Required task
Reproduce every item below word for word, changing nothing.

Records from a pointing dataset:
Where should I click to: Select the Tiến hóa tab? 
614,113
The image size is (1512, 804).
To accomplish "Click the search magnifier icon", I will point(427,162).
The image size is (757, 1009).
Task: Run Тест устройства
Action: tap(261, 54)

Complete answer
Where should I click to: Select the Tiến hóa tab? 
614,113
The image size is (1512, 804).
To accomplish "Click the search magnifier icon", I will point(427,162).
The image size is (757, 1009).
Task: Run Тест устройства
Action: tap(261, 54)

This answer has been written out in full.